Sport : Hoeneß gegen Daum: An den Haaren herbeigezogen

Johannes Taubert

In München gehen die Uhren offenbar anders. Und jeden Tag ticken sie weiter neben der Zeit her, und doch ticken sie immer lauter. Bayern Münchens Vizepräsident Scherer fordert, der angehende Bundestrainer Christoph Daum möge doch sein Körperhaar analysieren lassen, dann habe man endlich Klarheit. (Ob er ein Kokser ist oder nicht.) Und der Kaiser raunt: "Die Gerüchte gibt es doch seit Jahren, (also auch schon, als man ihn gemeinsam mit den Leverkusenern zum Bundestrainer kürte), der Christoph muss jetzt in die Offensive gehen, ich mein, ich sag das ja bloß." Und wenn er dann clean ist, machen wir einen zünftigen Friedensgipfel und vergessen den ganzen Schmarrn.

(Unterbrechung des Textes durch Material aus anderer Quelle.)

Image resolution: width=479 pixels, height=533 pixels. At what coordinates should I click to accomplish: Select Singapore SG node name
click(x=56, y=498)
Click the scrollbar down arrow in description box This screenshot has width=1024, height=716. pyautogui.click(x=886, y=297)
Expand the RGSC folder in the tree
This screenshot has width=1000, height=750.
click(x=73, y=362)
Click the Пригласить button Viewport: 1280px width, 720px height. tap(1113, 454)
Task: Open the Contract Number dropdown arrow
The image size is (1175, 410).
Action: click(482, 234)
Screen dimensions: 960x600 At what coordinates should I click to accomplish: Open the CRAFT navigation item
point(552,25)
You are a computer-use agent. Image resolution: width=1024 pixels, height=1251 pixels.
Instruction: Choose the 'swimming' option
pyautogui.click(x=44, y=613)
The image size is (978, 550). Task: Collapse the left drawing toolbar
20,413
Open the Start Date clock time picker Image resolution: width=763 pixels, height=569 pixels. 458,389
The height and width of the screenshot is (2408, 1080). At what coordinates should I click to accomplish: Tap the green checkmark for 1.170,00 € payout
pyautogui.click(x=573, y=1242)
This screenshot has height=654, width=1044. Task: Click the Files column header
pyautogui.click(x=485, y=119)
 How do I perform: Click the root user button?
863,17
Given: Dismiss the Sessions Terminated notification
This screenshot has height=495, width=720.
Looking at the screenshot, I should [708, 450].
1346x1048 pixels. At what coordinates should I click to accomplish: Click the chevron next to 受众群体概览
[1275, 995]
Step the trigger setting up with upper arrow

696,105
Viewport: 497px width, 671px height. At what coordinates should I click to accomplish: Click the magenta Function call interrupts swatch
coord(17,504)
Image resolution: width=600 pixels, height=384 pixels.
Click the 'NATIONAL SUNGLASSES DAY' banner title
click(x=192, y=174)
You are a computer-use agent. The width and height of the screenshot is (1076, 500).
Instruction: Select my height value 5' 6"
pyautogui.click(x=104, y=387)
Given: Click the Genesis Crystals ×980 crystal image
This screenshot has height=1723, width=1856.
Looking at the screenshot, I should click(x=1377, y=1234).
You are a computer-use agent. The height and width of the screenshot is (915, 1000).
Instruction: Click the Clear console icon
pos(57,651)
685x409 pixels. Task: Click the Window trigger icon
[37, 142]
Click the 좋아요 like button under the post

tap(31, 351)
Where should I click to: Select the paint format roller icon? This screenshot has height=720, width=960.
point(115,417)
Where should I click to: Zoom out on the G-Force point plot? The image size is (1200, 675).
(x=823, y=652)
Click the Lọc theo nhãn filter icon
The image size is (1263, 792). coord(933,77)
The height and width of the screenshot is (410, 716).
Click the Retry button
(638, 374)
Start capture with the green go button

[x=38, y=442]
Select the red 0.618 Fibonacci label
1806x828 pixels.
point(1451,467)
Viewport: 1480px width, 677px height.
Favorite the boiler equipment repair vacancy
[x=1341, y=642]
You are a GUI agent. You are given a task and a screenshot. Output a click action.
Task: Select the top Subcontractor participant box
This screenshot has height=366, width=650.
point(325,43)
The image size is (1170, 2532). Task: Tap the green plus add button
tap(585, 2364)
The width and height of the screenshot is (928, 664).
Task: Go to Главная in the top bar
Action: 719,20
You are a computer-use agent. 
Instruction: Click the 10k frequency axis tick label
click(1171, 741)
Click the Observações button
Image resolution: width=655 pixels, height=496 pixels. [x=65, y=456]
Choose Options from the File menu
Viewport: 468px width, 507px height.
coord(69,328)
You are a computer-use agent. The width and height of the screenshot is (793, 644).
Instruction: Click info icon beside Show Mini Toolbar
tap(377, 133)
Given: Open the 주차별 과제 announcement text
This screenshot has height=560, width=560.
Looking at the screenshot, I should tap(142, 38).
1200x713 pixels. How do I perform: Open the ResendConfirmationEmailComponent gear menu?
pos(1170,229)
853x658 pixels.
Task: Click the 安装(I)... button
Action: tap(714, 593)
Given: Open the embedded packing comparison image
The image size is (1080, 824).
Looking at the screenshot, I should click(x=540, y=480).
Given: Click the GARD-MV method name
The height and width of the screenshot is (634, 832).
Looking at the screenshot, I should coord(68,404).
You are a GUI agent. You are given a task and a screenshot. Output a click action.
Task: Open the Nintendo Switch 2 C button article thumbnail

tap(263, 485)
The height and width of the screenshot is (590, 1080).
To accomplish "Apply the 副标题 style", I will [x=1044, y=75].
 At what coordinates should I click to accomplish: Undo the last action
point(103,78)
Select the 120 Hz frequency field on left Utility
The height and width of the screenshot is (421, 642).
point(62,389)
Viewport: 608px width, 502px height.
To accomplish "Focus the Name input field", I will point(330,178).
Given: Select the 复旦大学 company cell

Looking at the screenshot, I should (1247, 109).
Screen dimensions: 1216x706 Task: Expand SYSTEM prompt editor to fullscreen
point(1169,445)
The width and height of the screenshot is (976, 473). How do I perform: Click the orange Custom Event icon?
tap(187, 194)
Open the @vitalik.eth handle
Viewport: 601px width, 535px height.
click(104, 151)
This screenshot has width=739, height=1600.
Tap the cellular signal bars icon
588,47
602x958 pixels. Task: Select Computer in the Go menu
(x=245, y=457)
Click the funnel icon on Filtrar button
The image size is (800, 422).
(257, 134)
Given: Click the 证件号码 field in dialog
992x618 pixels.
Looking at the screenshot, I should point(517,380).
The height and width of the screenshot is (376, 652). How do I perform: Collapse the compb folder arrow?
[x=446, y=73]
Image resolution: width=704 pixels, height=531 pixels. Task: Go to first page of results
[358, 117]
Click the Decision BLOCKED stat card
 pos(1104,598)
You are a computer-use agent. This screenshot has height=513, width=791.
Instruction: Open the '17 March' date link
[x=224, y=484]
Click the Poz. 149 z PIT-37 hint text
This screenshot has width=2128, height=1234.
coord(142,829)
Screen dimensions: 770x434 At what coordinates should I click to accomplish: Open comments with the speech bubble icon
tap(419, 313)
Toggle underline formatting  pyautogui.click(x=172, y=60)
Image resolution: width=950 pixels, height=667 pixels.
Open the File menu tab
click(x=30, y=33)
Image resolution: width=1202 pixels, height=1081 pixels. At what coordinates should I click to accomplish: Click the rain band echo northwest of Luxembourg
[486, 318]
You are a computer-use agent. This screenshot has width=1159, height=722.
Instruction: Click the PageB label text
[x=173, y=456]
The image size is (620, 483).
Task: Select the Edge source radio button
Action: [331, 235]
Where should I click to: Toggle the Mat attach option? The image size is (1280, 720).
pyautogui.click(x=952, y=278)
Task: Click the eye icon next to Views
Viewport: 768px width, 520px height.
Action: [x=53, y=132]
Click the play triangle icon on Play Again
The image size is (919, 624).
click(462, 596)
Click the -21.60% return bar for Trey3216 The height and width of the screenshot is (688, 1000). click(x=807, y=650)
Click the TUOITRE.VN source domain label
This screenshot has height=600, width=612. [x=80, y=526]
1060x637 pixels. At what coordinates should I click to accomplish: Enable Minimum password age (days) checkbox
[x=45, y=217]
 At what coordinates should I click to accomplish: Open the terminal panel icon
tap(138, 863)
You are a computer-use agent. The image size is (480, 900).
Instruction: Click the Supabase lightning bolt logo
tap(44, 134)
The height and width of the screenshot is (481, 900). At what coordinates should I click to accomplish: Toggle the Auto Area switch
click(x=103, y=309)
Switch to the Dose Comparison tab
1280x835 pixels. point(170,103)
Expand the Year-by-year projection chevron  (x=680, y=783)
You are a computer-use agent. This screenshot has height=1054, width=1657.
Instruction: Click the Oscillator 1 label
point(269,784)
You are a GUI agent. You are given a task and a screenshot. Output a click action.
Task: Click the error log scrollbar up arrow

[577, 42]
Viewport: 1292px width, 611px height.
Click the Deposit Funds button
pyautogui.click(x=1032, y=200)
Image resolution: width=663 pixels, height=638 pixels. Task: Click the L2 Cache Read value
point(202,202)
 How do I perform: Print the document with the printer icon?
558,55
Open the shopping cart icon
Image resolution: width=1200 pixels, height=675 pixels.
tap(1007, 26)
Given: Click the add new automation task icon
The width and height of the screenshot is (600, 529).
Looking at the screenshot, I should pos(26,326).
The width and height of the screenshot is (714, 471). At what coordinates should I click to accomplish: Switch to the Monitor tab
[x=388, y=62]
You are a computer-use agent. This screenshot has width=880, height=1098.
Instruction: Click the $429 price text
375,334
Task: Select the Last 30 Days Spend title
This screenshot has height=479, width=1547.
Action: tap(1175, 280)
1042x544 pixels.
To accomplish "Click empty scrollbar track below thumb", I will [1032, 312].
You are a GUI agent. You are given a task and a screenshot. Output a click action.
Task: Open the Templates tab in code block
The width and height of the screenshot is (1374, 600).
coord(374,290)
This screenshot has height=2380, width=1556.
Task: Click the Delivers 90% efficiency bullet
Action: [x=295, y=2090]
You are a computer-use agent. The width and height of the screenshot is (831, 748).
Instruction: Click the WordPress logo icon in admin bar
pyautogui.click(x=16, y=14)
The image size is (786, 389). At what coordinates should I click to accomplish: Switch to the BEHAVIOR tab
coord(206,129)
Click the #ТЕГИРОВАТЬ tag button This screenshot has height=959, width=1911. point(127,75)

Ja, ist schon wieder Weihnachten?

Bezeichnender Weise hält das bajuwarische Idiom die treffenste Vokabel für derartiges Verhalten bereit: hinterfotzig. Mit einem hübschen, perfiden Nebeneffekt: Lässt sich Christoph Daum an den Haaren herbeiziehen, unterwirft er sich damit der justitia bavariae, erkennt sie damit auch an und kann als Marionette weiter trainieren. Macht er es nicht, kann man fröhlich weiterübelnachreden. Seht her, er will sein Haar nicht lassen, dann muss wohl doch etwas dran sein, von dem, was wir behaupten.

Es ist schon seltsam, was da Tag für Tag aus München angeboten wird, und mit jedem Tag ohne Beweise gegen Christoph Daum wird es seltsamer. Im Rechtsstaat kann kein Staatsanwalt lediglich mit Anschuldigungen, und mögen sie noch so naheliegend sein, einen Haftbefehl erwirken. Der Richter wird ihn nach der ersten Anhörung entlassen mit den Worten: Kommen Sie wieder, wenn sie konkrete Beweise haben. Ein wenig mehr Rechtsstaat im Freistaat wäre also auch nicht schlecht. Und manche Uhren, so scheint es, ticken dort nicht nur anders, sondern auch nicht mehr ganz richtig.